A súmula de actividades foi apresentada por João Côrte-Real, do Instituto de Ciências Agrárias e Ambientais Mediterrânicas, da Universidade de Évora, em representação da organização do evento. O responsável abordou a importância dos propósitos e o sucesso que representaram as metas alcançadas durante o certame, designadamente a obtenção do Acordo de Princípios com vista à criação do CIICLAA.
O ministro do Ambiente cabo-verdiano fechou as intervenções com detalhadas referências ao contexto socioeconómico e político, aos constrangimentos e às oportunidades para o desenvolvimento de Cabo Verde enquanto país simultaneamente exemplar e singular na CPLP. A importância da investigação científica sobre o Clima e Recursos Naturais, e o papel da cooperação entre países do espaço lusófono foram apontadas pelo governante como centrais no apoio ao desenvolvimento desses países. A sede do CIICLAA irá situar-se em Cabo Verde.
De referir que, de forma a aumentar a divulgação deste evento, realizaram-se quatro palestras virtuais que serão colocadas no repositório do IPB, no iTunes University. Será, assim, o primeiro evento português colocado nesta plataforma mundial.

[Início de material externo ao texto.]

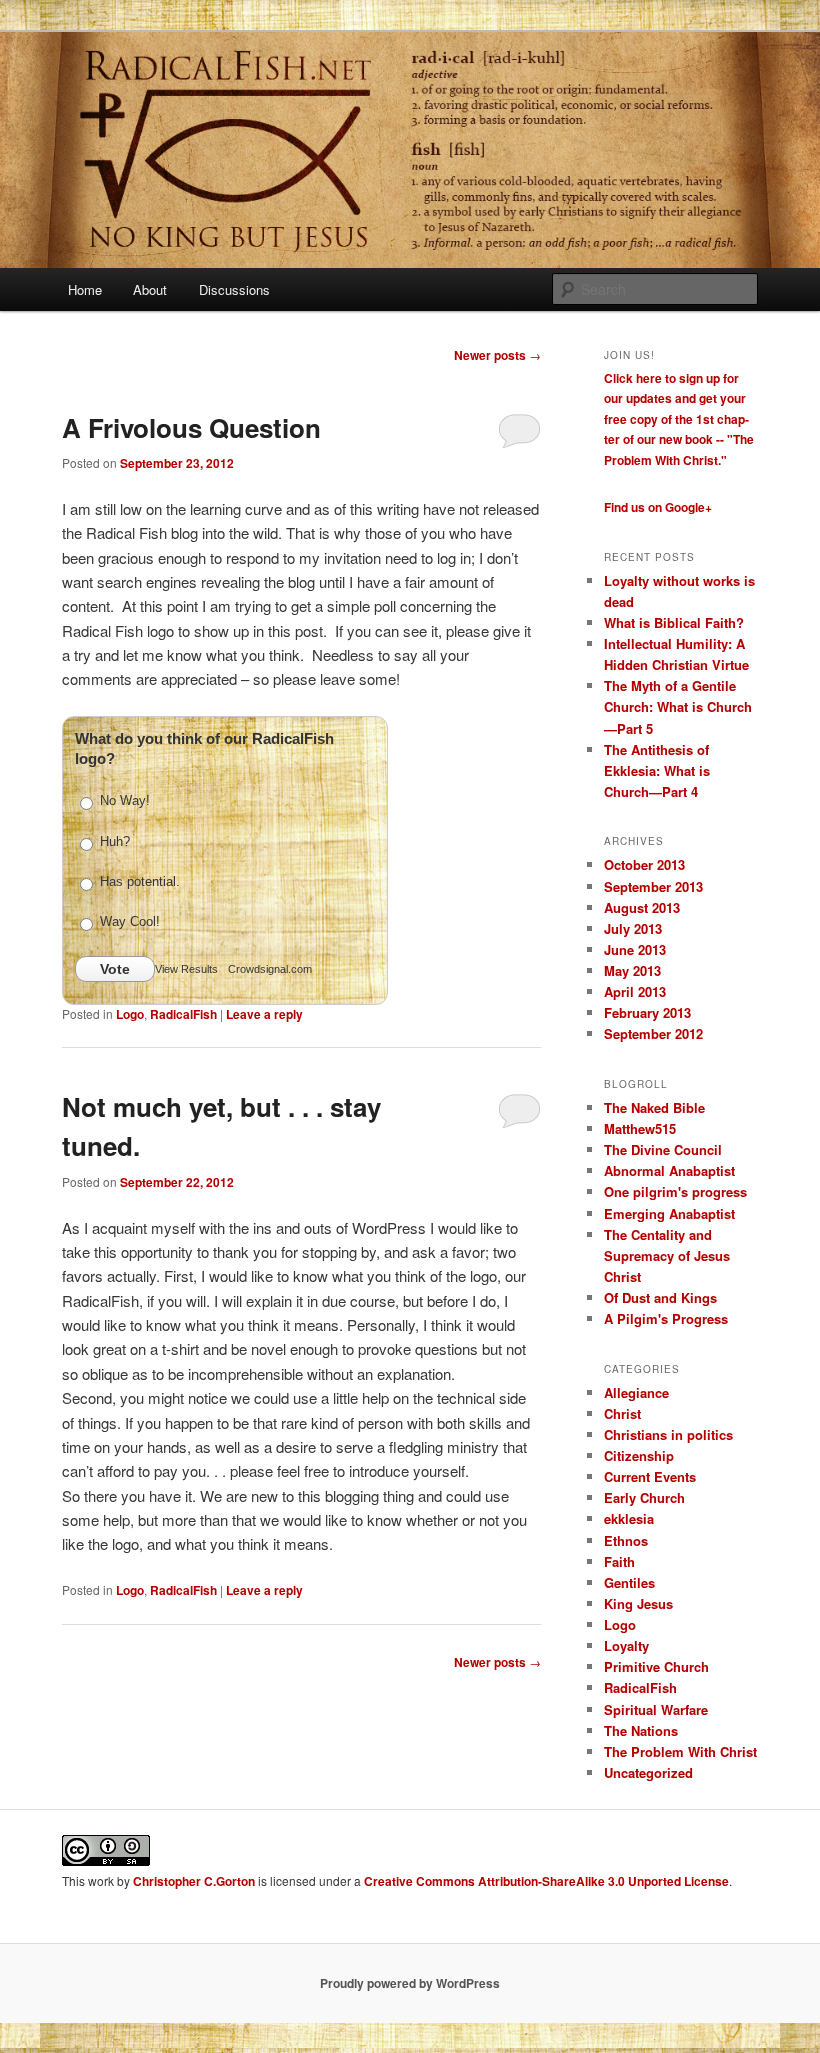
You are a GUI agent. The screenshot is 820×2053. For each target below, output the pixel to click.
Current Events (650, 1476)
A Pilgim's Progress (666, 1318)
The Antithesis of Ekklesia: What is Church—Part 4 (657, 770)
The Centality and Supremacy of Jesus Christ (667, 1255)
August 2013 (642, 907)
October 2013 (644, 864)
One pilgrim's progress (675, 1191)
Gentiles (629, 1582)
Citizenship (639, 1455)
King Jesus (638, 1603)
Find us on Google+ (658, 507)
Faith (619, 1561)
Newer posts (497, 355)
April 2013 (635, 991)
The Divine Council (663, 1149)
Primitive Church (656, 1666)
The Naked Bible (654, 1107)
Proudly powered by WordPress (410, 1983)
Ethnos (626, 1540)
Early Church (644, 1497)
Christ (622, 1413)
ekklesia (629, 1518)
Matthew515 (640, 1128)
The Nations (641, 1730)
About (150, 289)
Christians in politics (668, 1434)
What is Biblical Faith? (674, 622)
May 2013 (632, 970)
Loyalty (626, 1645)
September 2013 (653, 886)
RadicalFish (183, 1014)
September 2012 (653, 1033)
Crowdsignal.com (270, 969)
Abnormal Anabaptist (669, 1170)
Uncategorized (648, 1772)
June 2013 (635, 949)
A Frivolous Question (191, 427)
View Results (186, 969)
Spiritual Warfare (656, 1709)
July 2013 (633, 928)
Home (85, 289)
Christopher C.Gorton (194, 1881)
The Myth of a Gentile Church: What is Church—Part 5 (678, 706)
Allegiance (636, 1392)
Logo (130, 1014)
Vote (115, 969)
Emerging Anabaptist (669, 1213)
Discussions (234, 289)
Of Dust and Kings (660, 1297)
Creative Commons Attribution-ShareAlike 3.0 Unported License (546, 1881)
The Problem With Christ (680, 1751)
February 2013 (647, 1012)
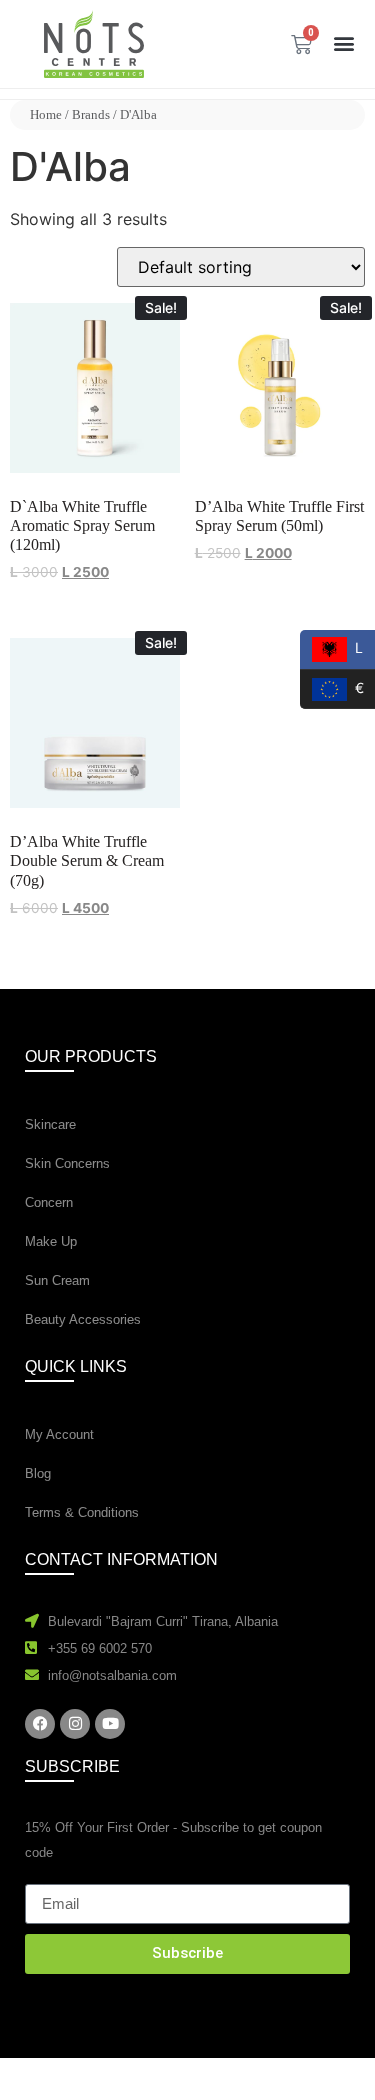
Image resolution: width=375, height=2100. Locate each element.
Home (46, 114)
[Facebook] (40, 1724)
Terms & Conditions (82, 1512)
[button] (343, 42)
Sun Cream (57, 1280)
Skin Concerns (67, 1163)
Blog (38, 1473)
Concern (49, 1202)
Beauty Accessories (83, 1319)
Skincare (50, 1124)
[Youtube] (110, 1724)
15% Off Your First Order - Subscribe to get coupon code (173, 1840)
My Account (59, 1434)
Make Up (51, 1241)
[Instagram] (75, 1724)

O II Workshop Internacional sobre Clima e Recursos Naturais, em Bragança, foi um passo decisivo para o avanço do projecto em estudo há dois anos, sendo que juntou na mesma mesa, durante uma semana, participantes de vários países lusófonos.
A súmula de actividades foi apresentada por João Côrte-Real, do Instituto de Ciências Agrárias e Ambientais Mediterrânicas, da Universidade de Évora, que enalteceu a importância dos propósitos e o sucesso que representaram as metas alcançadas durante o certame, designadamente a obtenção do Acordo de Princípios com vista à criação do CIICLAA.

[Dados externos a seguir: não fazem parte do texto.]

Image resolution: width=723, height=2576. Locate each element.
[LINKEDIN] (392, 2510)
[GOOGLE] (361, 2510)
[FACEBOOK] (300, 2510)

Os objectivos "futuristas" do CIICLAA
Uma das grandes metas do CIICLAA passa por fomentar a investigação aplicada na área do clima e ambiente, em articulação com instituições de investigação e entidades a operar naqueles domínios. Têm como missão contribuir para o desenvolvimento sustentável dos países da CPLP e África, designadamente através de serviços de informação climática. Existirá uma ligação estreita entre produtores e utilizadores, respeitando as competências próprias e missão dos seus membros, enquadrando a sua acção com as orientações estratégicas da CPLP e da Agência CRIA.
O que fará o CIICLAA?
- Promoverá estratégias de resposta aos problemas associados a catástrofes naturais, variabilidade e/ou alterações climáticas e seus impactos;
- Criará competências para o desenvolvimento de cenários do clima futuro, bem como para a sustentação científica de estratégias de mitigação/adaptação;
- Promoverá linhas de investigação específicas direccionadas para as necessidades do sector produtivo;
- Apoiará a formação e capacitação de quadros técnicos e científicos, e de docentes e investigadores em todos os domínios da sua actuação, através de programas específicos.